### Exercise aim
Rename "Received" to "Submitted" in the items starting at the line containing "You are a computer-use agent." and ending at the line containing "The image size is (1456, 819). [1027, 412]", then write those lines out again with nothing else changed. Leave the pictures out of your answer.

### Items listed in a dataset
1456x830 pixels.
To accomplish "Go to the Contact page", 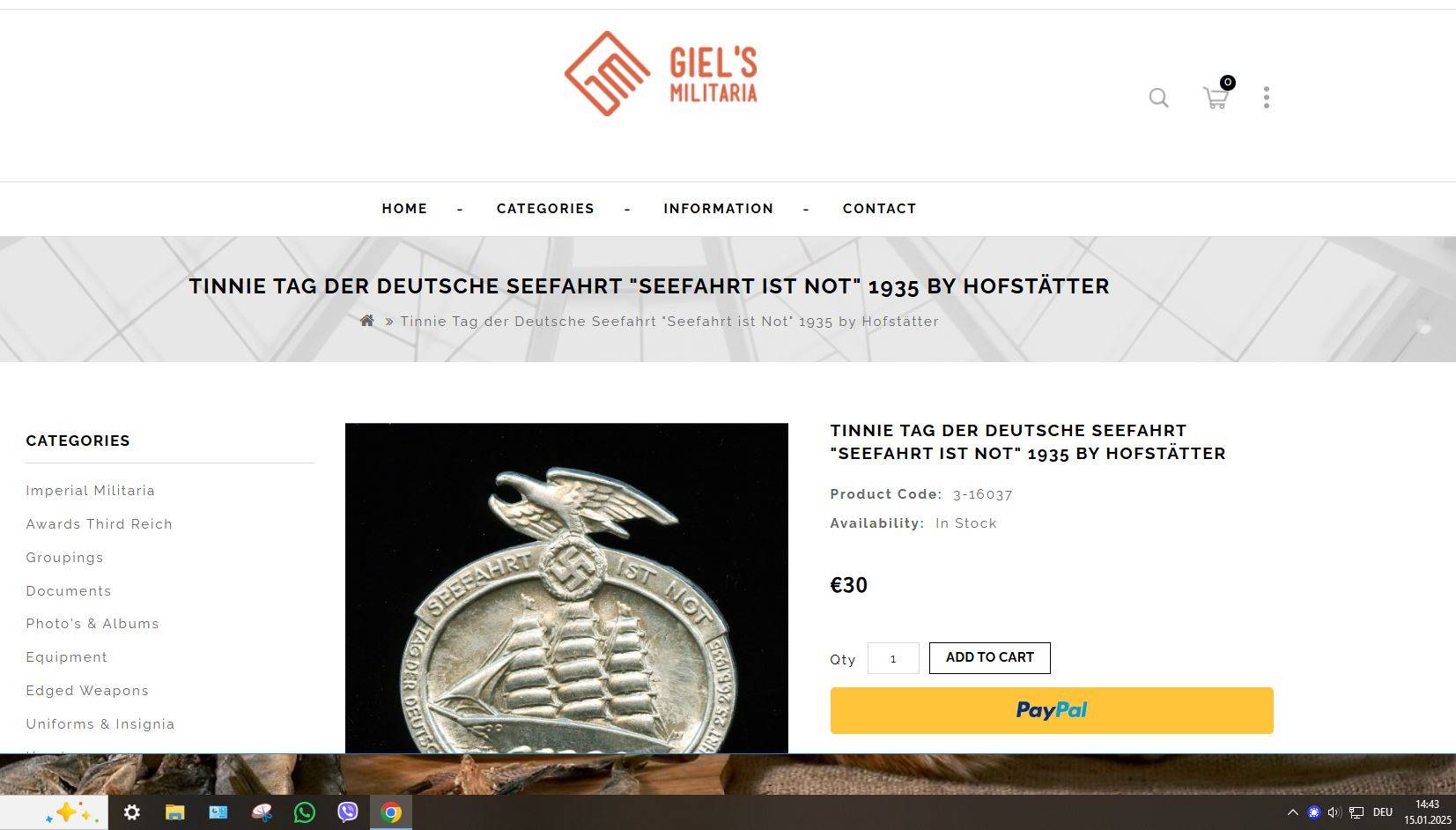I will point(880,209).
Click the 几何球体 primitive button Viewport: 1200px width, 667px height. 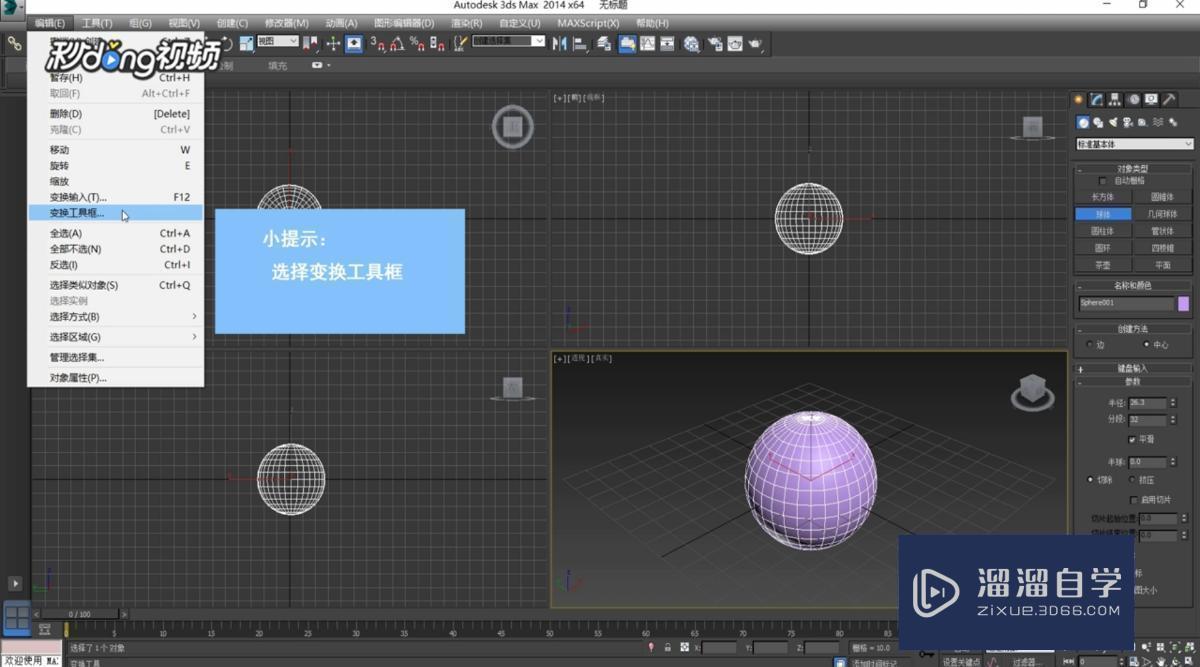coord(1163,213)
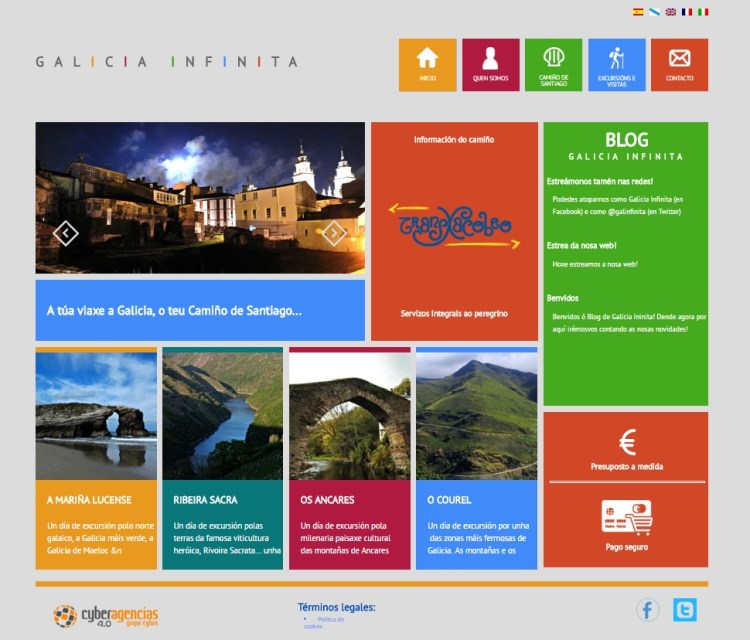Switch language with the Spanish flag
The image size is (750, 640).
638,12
* * *
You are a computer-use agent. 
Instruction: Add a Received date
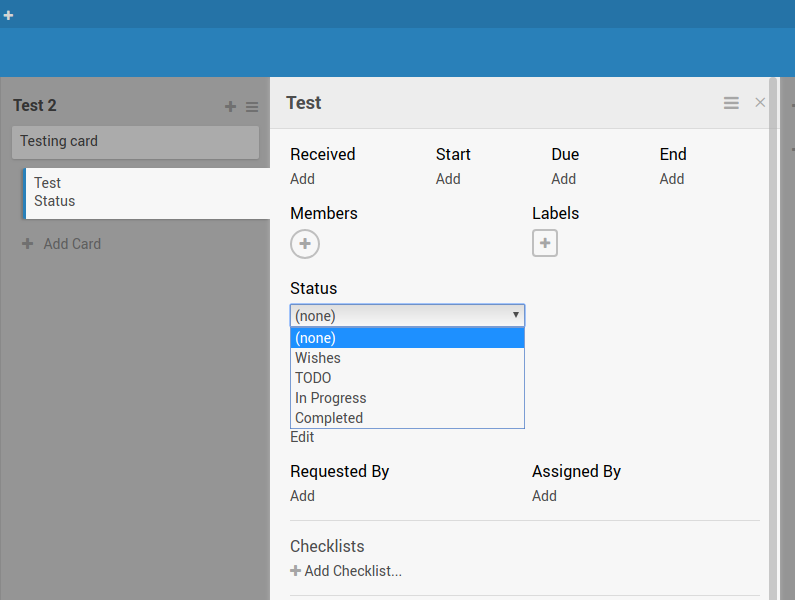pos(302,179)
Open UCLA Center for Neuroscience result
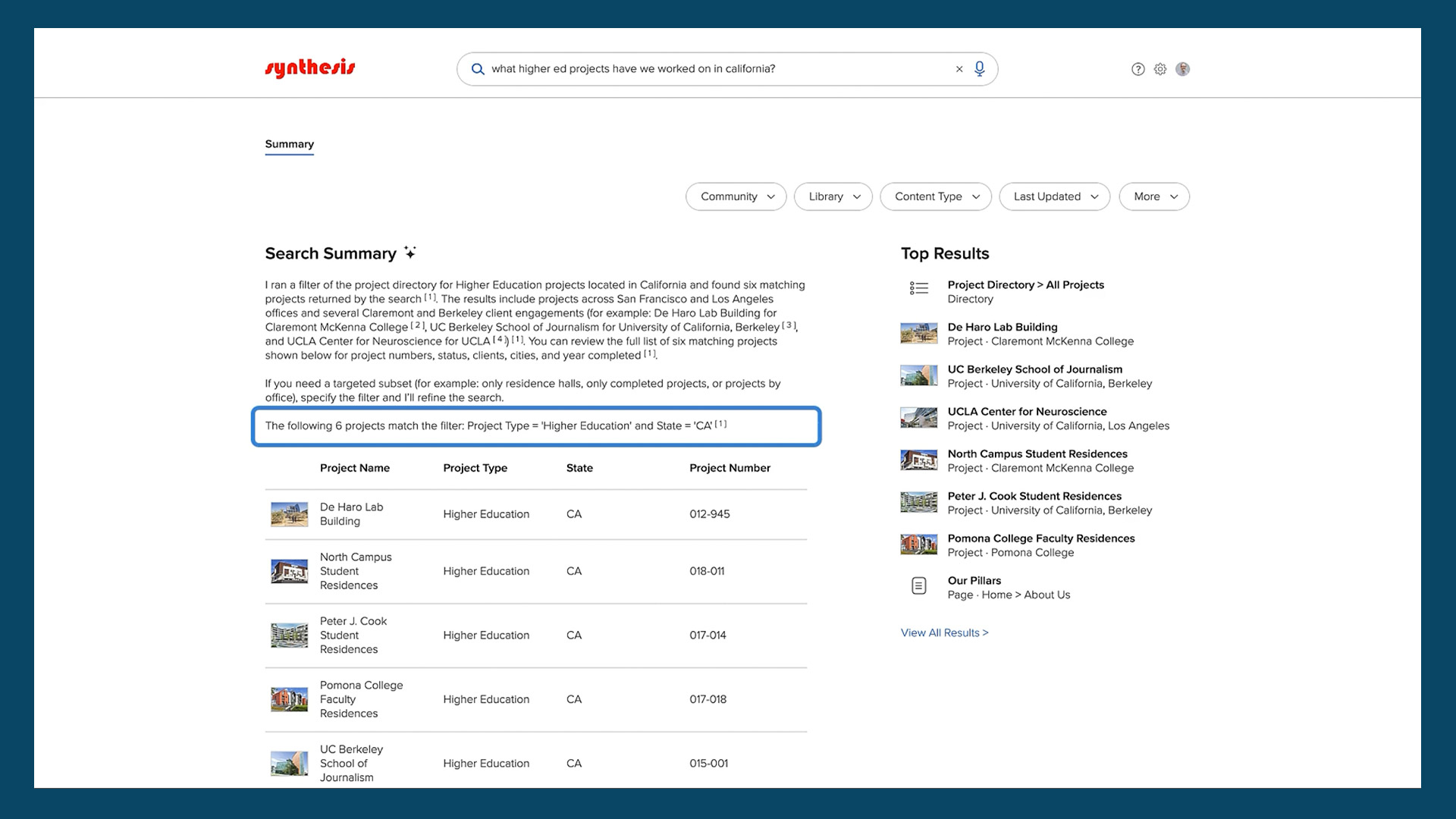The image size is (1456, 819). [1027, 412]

### The reply
You are a computer-use agent. 
Instruction: Add a Submitted date
pos(302,179)
Open UCLA Center for Neuroscience result
The image size is (1456, 819). [1027, 412]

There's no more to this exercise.